Approximately 10% of patients with stable COPD show some symptomatic and objective improvement with oral corticosteroids. These patients may have concomitant asthma, as both diseases are very common. Furthermore, they have elevated sputum eosinophils (>3%) and exhaled nitric oxide, which are features of asthmatic inflammation. Long-term treatment with high doses of inhaled corticosteroids fails to reduce disease progression, even at the early stages of the disease. However, there is a small protective effect against acute exacerbations in patients with severe disease (~20% reduction).

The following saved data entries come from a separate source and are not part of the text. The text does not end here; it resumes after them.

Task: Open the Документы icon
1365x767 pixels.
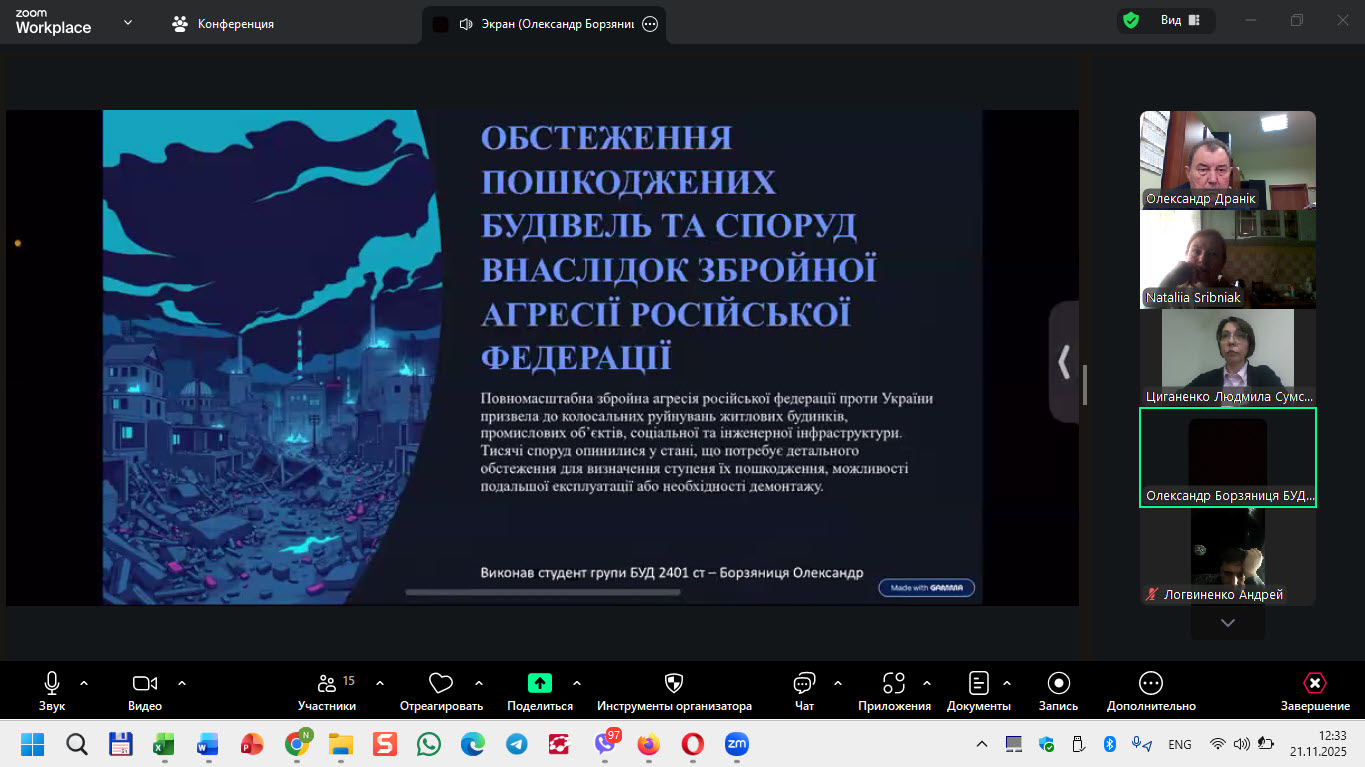Action: (x=978, y=684)
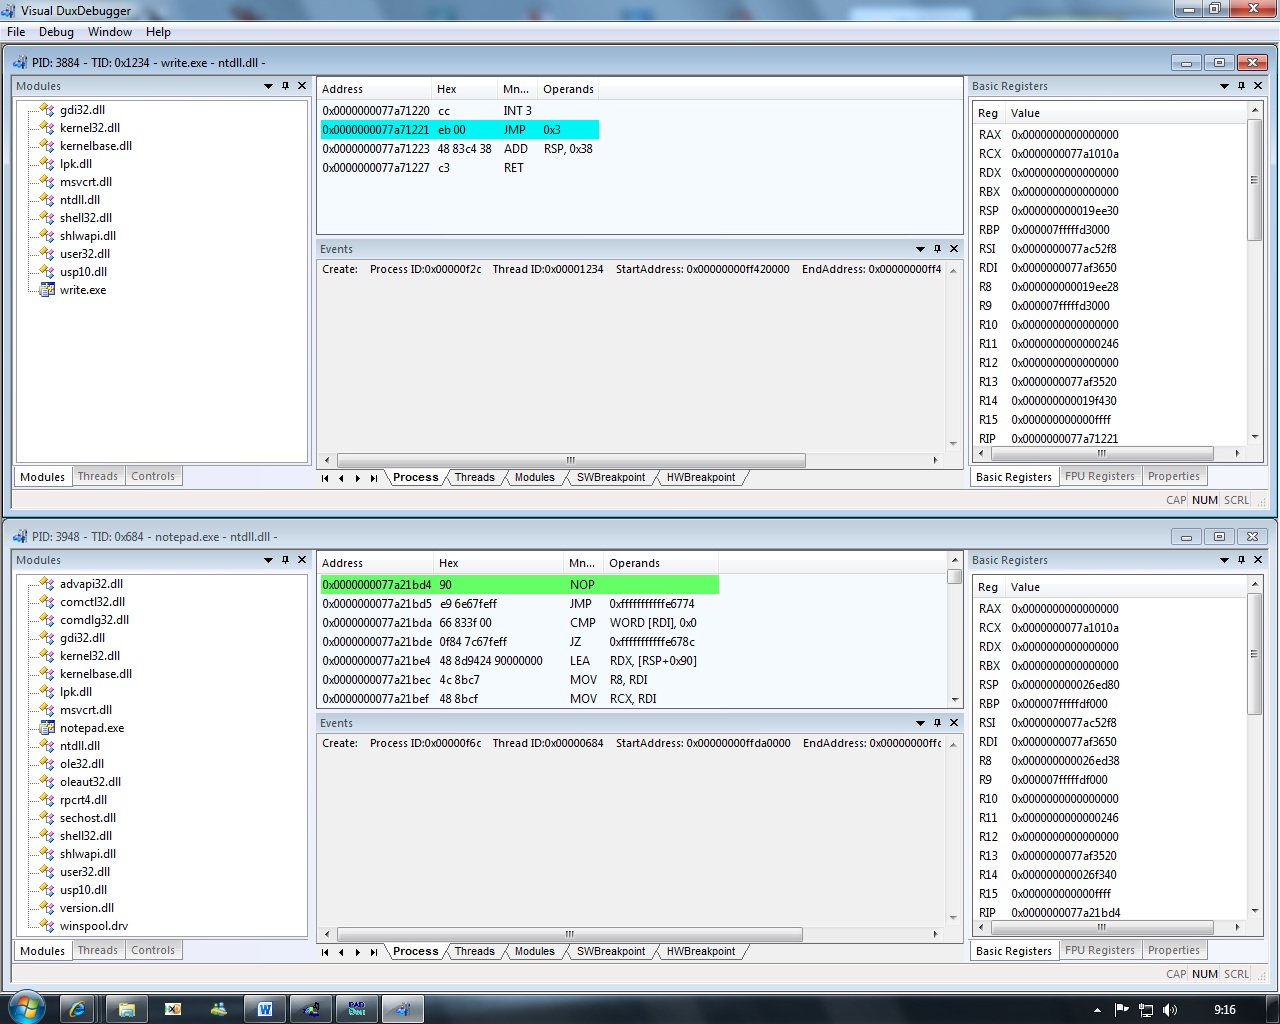Open the Modules panel dropdown menu
This screenshot has height=1024, width=1280.
270,86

The area within the lungs that is available for diffusion is 70 m2, about the same as a tennis court. Each section of lung tissue has a network of pulmonary arteries and veins intimately associated with it — the respiratory bronchiole. This normal structure is deformed in COPD, and emphysema occurs when the alveoli become enlarged and damaged with loss of elastic recoil. This in turn results in a loss of surface area for gas exchange and ventilatory and perfusion mismatching. It is unclear how this process occurs, although the finding of large numbers of inflammatory cells in emphysematous lungs suggests that the process is an abnormal response to injury.

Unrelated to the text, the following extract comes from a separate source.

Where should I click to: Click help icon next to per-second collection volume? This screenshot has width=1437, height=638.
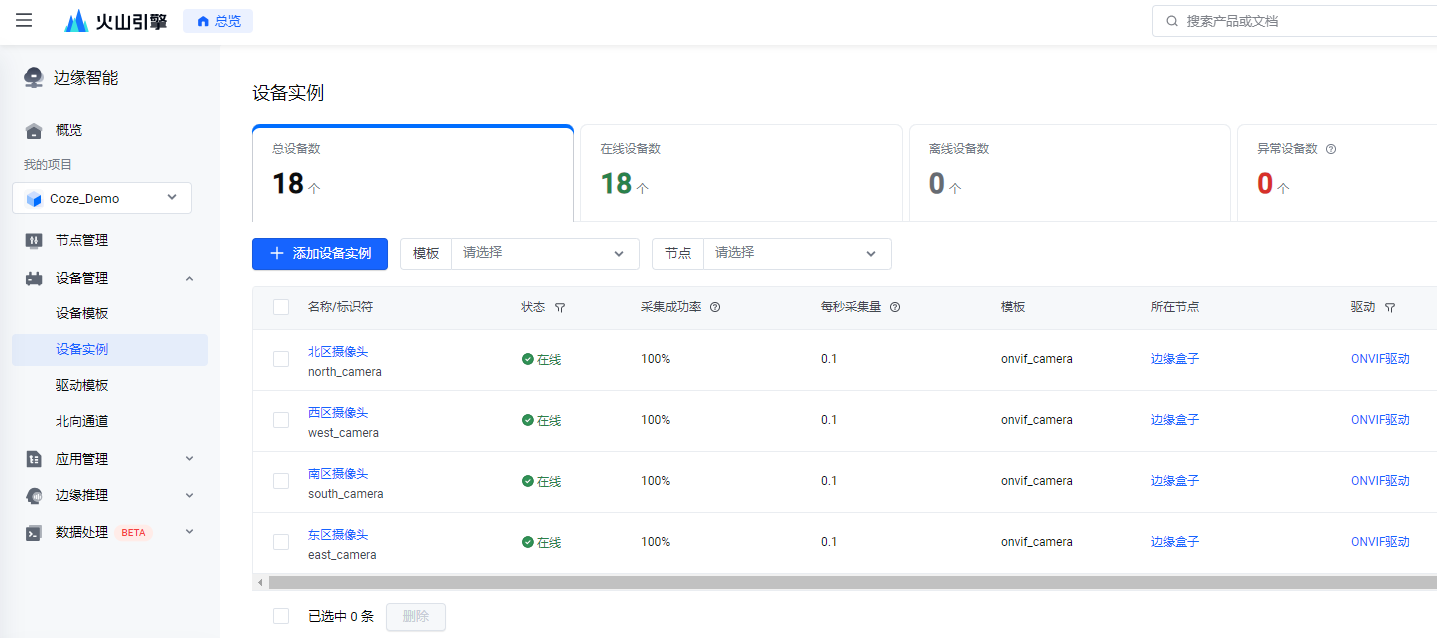point(895,308)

In COPD, the trigger is cigarette smoke, which irritates the airway epithelium and airway macrophages, causing a neutrophilic inflammatory response coordinated by macrophages and CD8+ T-lymphocytes with comparatively little mast cell activation. Asthma may begin early in life and persist or may wax and wane through childhood and adulthood. In contrast, COPD is a disease that has an insidious onset in adult life and is strongly related (at least in the developed world) to cigarette smoke. The breathlessness of asthma is variable and may change with trigger factors and treatment.